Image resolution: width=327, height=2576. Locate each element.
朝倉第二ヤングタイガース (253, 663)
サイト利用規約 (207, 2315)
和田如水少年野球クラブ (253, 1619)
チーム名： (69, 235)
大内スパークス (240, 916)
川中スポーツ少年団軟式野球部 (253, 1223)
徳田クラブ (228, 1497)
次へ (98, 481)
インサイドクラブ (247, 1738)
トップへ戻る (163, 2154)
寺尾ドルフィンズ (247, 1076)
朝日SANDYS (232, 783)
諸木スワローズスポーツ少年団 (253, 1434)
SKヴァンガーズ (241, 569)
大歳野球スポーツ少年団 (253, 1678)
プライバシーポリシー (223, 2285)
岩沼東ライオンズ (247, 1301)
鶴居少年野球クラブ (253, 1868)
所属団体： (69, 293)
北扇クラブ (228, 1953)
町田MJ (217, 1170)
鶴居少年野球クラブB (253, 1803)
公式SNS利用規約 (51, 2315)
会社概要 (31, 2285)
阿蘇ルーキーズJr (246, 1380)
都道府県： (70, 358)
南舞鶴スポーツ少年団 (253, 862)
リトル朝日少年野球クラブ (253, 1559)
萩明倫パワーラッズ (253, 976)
================
- [Exercise directions]:
When you answer, repeat all of the material exactly as given.

- [Finished exercise]:
Image resolution: width=327, height=2576. Locate each element.
朝倉第二ヤングタイガース (253, 663)
サイト利用規約 (207, 2315)
和田如水少年野球クラブ (253, 1619)
チーム名： (69, 235)
大内スパークス (240, 916)
川中スポーツ少年団軟式野球部 (253, 1223)
徳田クラブ (228, 1497)
次へ (98, 481)
インサイドクラブ (247, 1738)
トップへ戻る (163, 2154)
寺尾ドルフィンズ (247, 1076)
朝日SANDYS (232, 783)
諸木スワローズスポーツ少年団 (253, 1434)
SKヴァンガーズ (241, 569)
大歳野球スポーツ少年団 (253, 1678)
プライバシーポリシー (223, 2285)
岩沼東ライオンズ (247, 1301)
鶴居少年野球クラブ (253, 1868)
所属団体： (69, 293)
北扇クラブ (228, 1953)
町田MJ (217, 1170)
鶴居少年野球クラブB (253, 1803)
公式SNS利用規約 (51, 2315)
会社概要 (31, 2285)
阿蘇ルーキーズJr (246, 1380)
都道府県： (70, 358)
南舞鶴スポーツ少年団 (253, 862)
リトル朝日少年野球クラブ (253, 1559)
萩明倫パワーラッズ (253, 976)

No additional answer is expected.